This geology has allowed people to build caves, and complex cave networks, for thousands of years. Underground ‘facilities’ at Beit Guvrin include dovecotes, burial chambers, storerooms and hideouts. A visit to Beit Guvrin means exploring plenty of caves and subterranean life, and also the ancient city of Tel Maresha which lies at the highest point in the park. Tel Maresha was fortified by the Judan King Rehoboam following an Egyptian attack on the region.
The city probably reached its height of importance during the Hasmonean period when it was conquered by King John Hyrcanus who forced conversion on its inhabitants. In 2014 Beit Guvrin was added to the UNESCO World Heritage list.
Beit Gurvin is also home to the Archaeological Dig for a Day project. The ‘Dig for a Day’ program is a special experience which allows you to dig in and get your hands dirty! This is a great activity for the whole family, with kids and adults each taking their own lessons away from the experience. Based at Beit Guvrin, this activity lasts for about three hours and includes: digging, sifting, pottery examination and touring the National Park of Beit Guvrin with an exciting crawl through unexcavated cave systems. To put the dig in context, Beit Guvrin is the ancestral home of King Herod, where vast underground labyrinths of man-made rooms are being systematically discovered and cleaned.

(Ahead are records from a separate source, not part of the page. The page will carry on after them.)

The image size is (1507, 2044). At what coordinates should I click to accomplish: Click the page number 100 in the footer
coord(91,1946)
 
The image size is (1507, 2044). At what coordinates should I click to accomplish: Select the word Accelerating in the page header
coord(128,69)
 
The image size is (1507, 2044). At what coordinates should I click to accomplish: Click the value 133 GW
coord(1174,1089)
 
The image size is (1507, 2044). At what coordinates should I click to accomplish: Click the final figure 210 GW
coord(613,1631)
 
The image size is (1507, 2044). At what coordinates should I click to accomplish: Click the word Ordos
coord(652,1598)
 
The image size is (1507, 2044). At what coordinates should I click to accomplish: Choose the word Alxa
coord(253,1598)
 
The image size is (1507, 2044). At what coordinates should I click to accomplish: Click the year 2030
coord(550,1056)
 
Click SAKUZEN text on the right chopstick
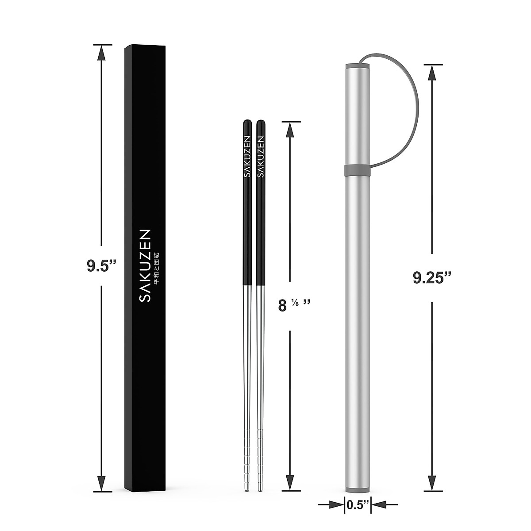click(x=261, y=157)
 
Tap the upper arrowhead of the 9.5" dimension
click(x=102, y=53)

These rooms were part of underground industrial complexes dating from the Hellenistic period. Remains of olive oil production, weaving installations, water cisterns and baths confirm the high level of material culture at that time. This site offers a wealth of discoveries and practical experience for those who want to “dig” while here in Israel.
The dig at Beit Guvrin was a hit with all the family.